How our deadlock happened

In our case, this lock propagation caused a deadlock. Remember, the first thing that P1 does is acquire a lock by calling SELECT FOR UPDATE. This places a lock on the row in escalations, and allows the process that locked it to make any modifications, including changing the primary key. This means that no other process can take any lock, not even a key share lock, against the row.

So let’s go through the steps again, and see where we hit a deadlock:

  1. Process 1 executes SELECT * FROM escalations WHERE id = 'xyz' FOR UPDATE
    • That row in escalations now has a FOR UPDATE lock on it. Anyone who wants to do anything relating to the escalation will have to wait for the transaction to finish!
  2. Process 2 executes UPDATE escalation_transitions SET most_recent = false WHERE escalation_id = 'xyz' and most_recent
    • This acquires a FOR UPDATE lock on escalation_transitions against all rows matching the constraint within this transaction
  3. Process 1 starts executing UPDATE escalation_transitions SET most_recent = false WHERE escalation_id = 'xyz' and most_recent
    • This attempts to acquire the same FOR UPDATE lock that Process 2 does, but it’s already locked
  4. Process 1 enters a LOCKWAIT, waiting for Process 2 to release its lock on the rows in escalation_transitions
  5. Process 2 starts executing INSERT INTO escalation_transitions (escalation_id, to_state, most_recent) VALUES ('xyz', 'new_state', true)
    • This attempts to acquire a FOR KEY SHARE lock against the row in escalations that is referenced in the INSERT statement.
  6. 💥 DEADLOCK [killed] We’re now in a deadlock!
    • Process 1 is waiting for Process 2 to release its lock on escalation_transitions, while Process 2 is waiting for Process 1 to release its lock on escalations.

Fixing it

💡
It’s worth calling out that this had no impact on our product. It woke us up, but it was all happening in async processes, which got retried (and on the retry ended up not executing at the exact same time). It’s likely when you run into a deadlock, it’ll happen in async processes that start near simultaneously, rather than from user-triggered actions on HTTP endpoints.
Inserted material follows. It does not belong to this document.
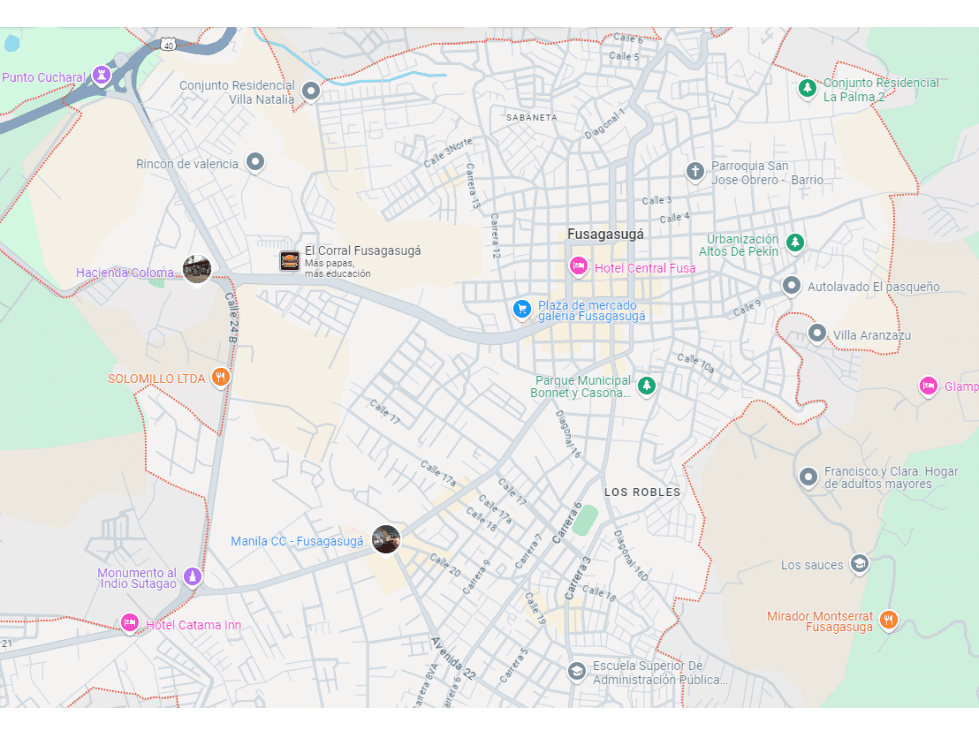979x734 pixels.
Task: Select the Escuela Superior De Administración graduation icon
Action: click(576, 671)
In our case, we realised we wanted these two processes to never run concurrently, and so we simply modified Process 2 to start with the same SELECT FOR UPDATE as Process 1. That means any time this happens in the future, Process 2 will effectively wait (through LOCKWAIT) for all of Process 1 to finish before attempting to run any queries.
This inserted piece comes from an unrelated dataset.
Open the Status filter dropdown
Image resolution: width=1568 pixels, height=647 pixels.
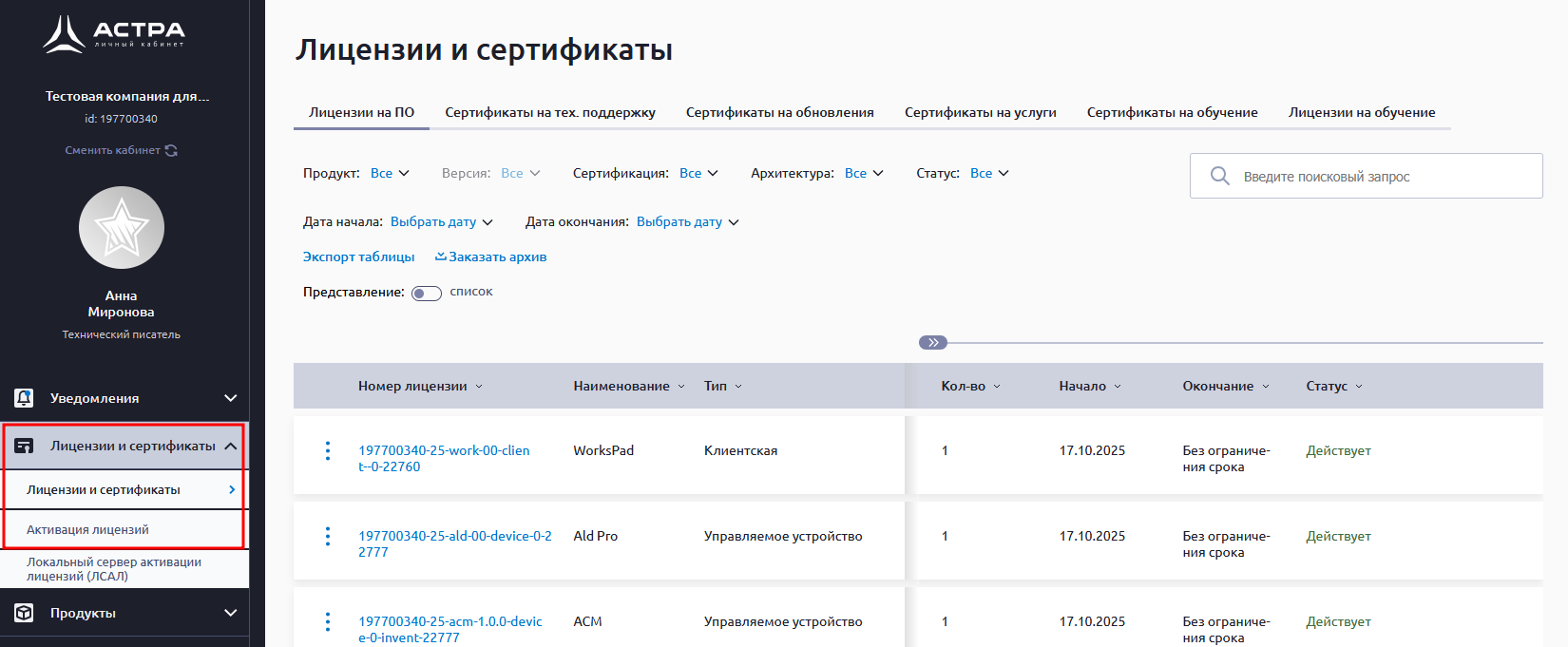click(989, 173)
More generally, however, throwing FOR UPDATEs in all over is a bad idea, as it reduces your ability to concurrently handle work. Instead, if you need to lock against a resource, you should use a FOR NO KEY UPDATE lock. This will allow other processes to acquire a FOR KEY SHARE lock, but nothing else. It means you’re safe from other processes updating the row, but ensures that you can still insert new rows in other tables that reference the row you’re locking on.